Your father left the whole of his estate, mainly consisting of his share in their home, to your mother in his will. As a result, there will be a big inheritance tax bill waiting when she dies. What steps can you take to reduce it?
Nil rate bands
While the inheritance tax (IHT) nil rate bands (NRBs) do look generous, rising property values are increasing the chances of a large IHT bill.
Currently, if an estate is worth more than £325,000, IHT at 40% is payable on the excess. Plus, there’s an additional NRB of £175,000 where an estate includes a property (or value derived from a property) which was the deceased’s home. For estates worth more which include a residential property further planning is possible to reduce IHT.
Tactics for tax-saving
Basic IHT planning involves making gifts out of your estate and surviving at least four years, but ideally seven as the gift then escapes IHT.
This tactic is not easy to put into practice if a large part of the estate’s value is tied up in the individual’s home. One option is to downsize to release cash to give away. However, where moving home isn’t suitable there are alternatives, but these do require care if the anti-avoidance rules are to be worked around.
The gift with reservation of benefit (GROB) rules
The GROB anti-avoidance rules mean that if you give away an asset but continue to use or obtain a benefit from it, it remains part of your estate for IHT purposes. For example, if your parent transferred ownership of their home to you and continued to live in it. Only when they cease to do so will it count as a gift for IHT purposes.
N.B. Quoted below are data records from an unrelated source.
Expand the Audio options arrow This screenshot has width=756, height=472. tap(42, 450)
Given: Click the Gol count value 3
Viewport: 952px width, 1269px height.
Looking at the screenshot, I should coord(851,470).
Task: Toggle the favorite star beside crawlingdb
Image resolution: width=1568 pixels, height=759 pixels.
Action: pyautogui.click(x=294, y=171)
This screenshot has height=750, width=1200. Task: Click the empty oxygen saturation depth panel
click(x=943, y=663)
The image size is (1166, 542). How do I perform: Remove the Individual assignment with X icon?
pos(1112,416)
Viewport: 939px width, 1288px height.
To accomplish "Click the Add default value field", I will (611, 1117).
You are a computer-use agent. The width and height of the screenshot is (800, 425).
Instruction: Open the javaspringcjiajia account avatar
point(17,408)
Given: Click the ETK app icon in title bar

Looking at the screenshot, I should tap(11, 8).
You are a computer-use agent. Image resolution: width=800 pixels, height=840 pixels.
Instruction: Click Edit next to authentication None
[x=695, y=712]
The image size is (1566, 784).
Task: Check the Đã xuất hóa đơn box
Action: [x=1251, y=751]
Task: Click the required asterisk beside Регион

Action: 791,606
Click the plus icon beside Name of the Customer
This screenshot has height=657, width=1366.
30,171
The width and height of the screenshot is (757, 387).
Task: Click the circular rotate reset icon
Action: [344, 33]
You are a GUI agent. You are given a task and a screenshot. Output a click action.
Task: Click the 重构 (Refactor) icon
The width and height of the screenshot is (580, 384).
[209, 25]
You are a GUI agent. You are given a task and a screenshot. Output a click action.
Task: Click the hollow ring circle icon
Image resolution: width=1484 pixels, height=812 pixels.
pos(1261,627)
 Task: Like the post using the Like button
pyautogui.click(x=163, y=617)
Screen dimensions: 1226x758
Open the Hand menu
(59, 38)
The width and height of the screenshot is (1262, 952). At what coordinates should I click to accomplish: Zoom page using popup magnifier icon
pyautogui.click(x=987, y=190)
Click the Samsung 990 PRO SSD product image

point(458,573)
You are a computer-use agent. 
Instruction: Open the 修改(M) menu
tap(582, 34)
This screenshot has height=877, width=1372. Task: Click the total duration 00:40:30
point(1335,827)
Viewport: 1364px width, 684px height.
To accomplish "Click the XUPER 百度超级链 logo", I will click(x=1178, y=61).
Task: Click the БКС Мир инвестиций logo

The GROB rules don’t apply if the transferor pays the transferee rent (at the market rate) for use of the asset they gave away. This can work especially well as an IHT-saving mechanism because the rent the transferor pays also reduces their estate without the seven-year wait.
The problem with the advice above is that the rent is taxable income for the recipient. If they pay tax at basic rate (20%) or less this type of gift and rent arrangement still saves tax overall but is less effective than a plan which avoids tax altogether.
An alternative arrangement is for the owner to give away a share of the property and for the transferee to occupy the property with them. The running costs of the property must also be shared. Moving in with an elderly relative might seem like a drastic move but saving tens of thousands in IHT is a powerful motivator.
Relaxed living arrangements
The transferor and transferee don’t need to live in each other’s pockets. There only needs to be some shared occupation. For example, the home could be divided into different living areas so that the transferee and transferor could largely live apart.
If the property is large enough to be divided into two separate residences and the transferor only occupies one, this would allow them to give away the other residence without the GROB rules applying. However, if they visited the other residence, say because they gave it to a relative, the amount of time spent in the property must be minimal or HMRC might argue that the GROB rules apply.
Your mother could sell the property and give away the excess proceeds to reduce her estate. Alternatively, she could transfer all or part of the property to you and pay rent for the right to continue living it. If relocation isn’t feasible or your mother doesn’t have the funds to pay rent, sharing occupation of the property also works.